At first, Billy is treated by his fellow students as an escaped attraction from a Coney Island freak show … hence the title. As the bullies, jocks and mean girls raise the ante on their harassment, however, he gains the sympathy of kids who aren’t part of the ruling cliques. (One of the fallacies of high school life is that the so-called popular kids are always vastly outnumbered by the dweebs, outcasts and ciphers, who are too timid to call out their tormentors.) He accomplishes this with his irrepressible sense of humor and style. Among the kids who first warm to Billy are a star athlete (Ian Nelson) and a hipster girl he calls Blah Blah Blah (AnnaSophia Robb). The rest follow when he’s beaten savagely in the lavatory and taken to a hospital. It’s when he decides to run for the title of homecoming queen. His primary competition is a toxic cheerleader, Lynette (Abigail Breslin), who’s spent most of her 17 years on Earth anticipating being named queen. (It’s also likely to be the highlight of the rest of her life.) The rest of Freak Show offers enough surprises to keep skeptical viewers involved, including an unexpected rapprochement with his much-maligned father (Larry Pine). The movie was adapted from the popular 2007 YA novel by former club kid, James St. James. For those who don’t follow rock royalty, the director is better known as Mrs. Sting.

Our Blood Is Wine
By the time Jesus turned water into wine at the wedding feast at Cana, Georgians of the South Caucasus had been converting the juice of grapes into varietal wine for thousands of years. Not knowing its source, the bridegroom at Cana praised the master of the banquet for having saved the best wine until last. It became known as Jesus’ first miracle. The ancestors of the Georgian farmers and vintners we meet in Emily Railsback’s fascinating documentary Our Blood Is Wine have employed more traditional methods to create wines many imbibers consider to be miraculous. Accompanied by Chicago sommelier Jeremy Quinn, Railsback was afforded intimate access to rural family life in the Republic of Georgia as they explored the rebirth of 8,000-year-old winemaking traditions. The roots of Georgian viticulture have been traced back to 6000 BC, when farmers stored the fermented juice of the harvest in large clay vessels (kvevris) that are buried in the ground. When full, the vessels are topped with a wooden lid, covered and sealed with earth, until the wine is judged ready for drinking. The process endured until the formation of the Soviet Union, when communist officials decided that it was inefficient and could be improved by throwing all the different varieties of grapes into a big vat and adding sugar to hasten the fermentation. After the republic was established, Russia slapped an embargo on production and exports, while also accusing vintners of using counterfeit labels. Even so, some of the vintners managed to produce wine in clay pots for personal use.
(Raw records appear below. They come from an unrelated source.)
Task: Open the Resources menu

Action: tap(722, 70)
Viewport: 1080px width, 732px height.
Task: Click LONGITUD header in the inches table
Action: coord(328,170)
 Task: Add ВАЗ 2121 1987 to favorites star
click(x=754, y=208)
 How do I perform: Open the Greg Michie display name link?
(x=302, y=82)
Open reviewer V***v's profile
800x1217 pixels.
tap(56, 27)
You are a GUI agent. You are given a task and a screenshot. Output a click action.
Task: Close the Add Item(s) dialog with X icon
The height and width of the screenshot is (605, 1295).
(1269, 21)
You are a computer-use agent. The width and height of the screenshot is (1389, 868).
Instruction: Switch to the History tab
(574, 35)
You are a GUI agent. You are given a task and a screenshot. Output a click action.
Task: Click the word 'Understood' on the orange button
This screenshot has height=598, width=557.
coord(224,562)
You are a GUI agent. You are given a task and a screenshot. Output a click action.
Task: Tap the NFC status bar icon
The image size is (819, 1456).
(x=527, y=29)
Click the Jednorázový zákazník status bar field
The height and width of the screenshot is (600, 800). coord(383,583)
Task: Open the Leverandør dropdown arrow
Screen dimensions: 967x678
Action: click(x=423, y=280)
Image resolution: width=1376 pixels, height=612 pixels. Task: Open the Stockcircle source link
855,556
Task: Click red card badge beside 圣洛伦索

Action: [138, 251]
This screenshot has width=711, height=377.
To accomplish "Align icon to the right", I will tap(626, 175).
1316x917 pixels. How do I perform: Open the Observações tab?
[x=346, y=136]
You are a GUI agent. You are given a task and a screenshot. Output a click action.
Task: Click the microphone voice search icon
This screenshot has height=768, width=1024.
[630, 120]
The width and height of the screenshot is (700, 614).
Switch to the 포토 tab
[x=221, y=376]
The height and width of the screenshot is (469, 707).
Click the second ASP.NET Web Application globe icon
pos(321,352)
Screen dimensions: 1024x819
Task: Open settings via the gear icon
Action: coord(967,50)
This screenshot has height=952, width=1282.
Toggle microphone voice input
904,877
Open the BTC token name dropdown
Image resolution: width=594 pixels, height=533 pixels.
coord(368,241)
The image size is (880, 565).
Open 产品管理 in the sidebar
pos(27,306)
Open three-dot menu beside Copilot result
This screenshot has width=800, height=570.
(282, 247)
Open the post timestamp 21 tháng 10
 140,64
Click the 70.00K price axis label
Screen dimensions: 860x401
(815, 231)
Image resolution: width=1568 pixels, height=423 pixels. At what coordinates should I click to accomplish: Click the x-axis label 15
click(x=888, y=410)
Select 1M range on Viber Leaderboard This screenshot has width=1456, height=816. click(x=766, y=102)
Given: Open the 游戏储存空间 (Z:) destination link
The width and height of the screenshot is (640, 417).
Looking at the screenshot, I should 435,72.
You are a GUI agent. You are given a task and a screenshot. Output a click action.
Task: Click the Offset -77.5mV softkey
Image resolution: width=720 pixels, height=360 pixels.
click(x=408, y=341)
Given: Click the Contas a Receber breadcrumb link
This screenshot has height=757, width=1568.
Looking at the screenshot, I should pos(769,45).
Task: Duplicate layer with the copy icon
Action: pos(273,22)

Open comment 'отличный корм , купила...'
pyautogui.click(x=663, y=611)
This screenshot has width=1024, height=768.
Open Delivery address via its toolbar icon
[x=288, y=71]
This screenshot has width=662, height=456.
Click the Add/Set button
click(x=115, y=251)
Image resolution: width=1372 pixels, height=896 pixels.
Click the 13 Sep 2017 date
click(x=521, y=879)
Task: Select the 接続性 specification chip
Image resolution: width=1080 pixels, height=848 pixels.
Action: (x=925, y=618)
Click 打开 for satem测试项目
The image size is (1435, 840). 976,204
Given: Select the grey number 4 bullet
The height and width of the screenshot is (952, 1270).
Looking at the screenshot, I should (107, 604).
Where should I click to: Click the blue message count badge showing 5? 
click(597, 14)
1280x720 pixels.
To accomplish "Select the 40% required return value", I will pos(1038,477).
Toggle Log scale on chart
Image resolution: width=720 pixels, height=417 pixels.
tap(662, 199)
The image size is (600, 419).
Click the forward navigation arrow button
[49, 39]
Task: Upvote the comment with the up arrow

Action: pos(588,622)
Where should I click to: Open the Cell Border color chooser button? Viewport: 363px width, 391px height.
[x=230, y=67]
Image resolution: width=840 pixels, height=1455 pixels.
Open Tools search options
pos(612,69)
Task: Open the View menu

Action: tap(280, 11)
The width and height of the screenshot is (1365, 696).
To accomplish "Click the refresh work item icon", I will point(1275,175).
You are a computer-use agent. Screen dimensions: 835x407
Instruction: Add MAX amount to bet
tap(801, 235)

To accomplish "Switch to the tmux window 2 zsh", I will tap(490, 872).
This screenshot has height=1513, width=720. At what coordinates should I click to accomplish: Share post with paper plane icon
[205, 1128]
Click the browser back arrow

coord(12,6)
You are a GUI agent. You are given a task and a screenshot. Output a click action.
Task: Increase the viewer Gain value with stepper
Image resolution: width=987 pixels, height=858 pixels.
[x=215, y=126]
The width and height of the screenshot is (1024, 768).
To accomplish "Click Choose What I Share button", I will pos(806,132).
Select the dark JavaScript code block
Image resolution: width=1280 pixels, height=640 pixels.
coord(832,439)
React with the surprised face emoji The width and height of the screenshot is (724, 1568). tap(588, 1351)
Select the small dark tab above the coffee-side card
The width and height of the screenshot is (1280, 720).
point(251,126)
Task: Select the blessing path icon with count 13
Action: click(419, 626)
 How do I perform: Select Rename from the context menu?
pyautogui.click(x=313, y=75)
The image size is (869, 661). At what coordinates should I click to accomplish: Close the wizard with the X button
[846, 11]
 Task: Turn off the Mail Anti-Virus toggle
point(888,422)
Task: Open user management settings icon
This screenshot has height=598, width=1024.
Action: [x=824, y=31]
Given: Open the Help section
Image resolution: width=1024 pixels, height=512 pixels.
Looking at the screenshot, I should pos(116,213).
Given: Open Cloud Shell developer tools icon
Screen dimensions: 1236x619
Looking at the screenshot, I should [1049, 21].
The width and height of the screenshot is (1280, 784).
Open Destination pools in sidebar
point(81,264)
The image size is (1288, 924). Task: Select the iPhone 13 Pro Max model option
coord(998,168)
By using unobtrusive iPhone technology, Railsback records the voices and ancestral legacies of modern Georgians, with an eye out for varieties of grapes only grown and harvested in out-of-the way wine-growing regions (and forests). The revival received a boost when UNESCO added the ancient traditional Georgian winemaking method, using the kvevri jars, to its Intangible Cultural Heritage List. The DVD adds alternate scenes, traditional chants and songs, and a sketch and poster gallery.

The Midnight Man: Blu-ray
Devil’s Gate: Blu-ray
From IFC Midnight/Scream Factory comes the American remake of the Irish haunted-game thriller, The Midnight Man (2013). While it doesn’t necessarily improve on the original, Travis Zariwny’s film benefits from the inclusion of Lin Shaye, Robert Englund and rising scream queen, Gabrielle Haugh. On a snowy night in her grandmother’s sprawling mansion, teenager Alex (Haugh) and her best friend Miles (Grayson Gabriel) discover a mysterious box hidden away in the attic. Inside are instructions for the Midnight Game, a pagan ritual said to summon the players’ greatest fears. Because the movie opens with a flashback to a previous experience with the game, viewers already know to expect the kind of thrills and chills generally associated with movies involving Ouija boards and mysterious incantations. While the eponymous monster is sufficiently convincing for a straight-to-video release, it’s the performances by horror veterans Shaye and Englund that should attract genre buffs to Zariwny’s Americanization of Rob Kennedy’s Midnight Man. In a welcome surprise, the Scream package includes Kennedy’s stripped-down original. In it, an unsuspecting teenage girl, Alex (Philippa Carson), summons the mythical Midnight Man, while she’s babysitting for her granny. In addition to the title monster, Alex is tormented by an evil clown and her sporadically possessed grandmother. If it doesn’t stand up under scrutiny, Carson’s portrayal of a teenager left to her own devices is truly precious. Apart from her reactions to the demons tormenting her, Alex spends much of the movie’s first 20 minutes mugging for the camera and reacting in silly ways to her mother’s phone calls and other stimuli. It’s as if Carson were auditioning for a road-show revival of “Bye Bye Birdie” or “Grease.” Legend has it that Midnight Man is the first feature film in the history of Irish cinema to get a U.S. remake.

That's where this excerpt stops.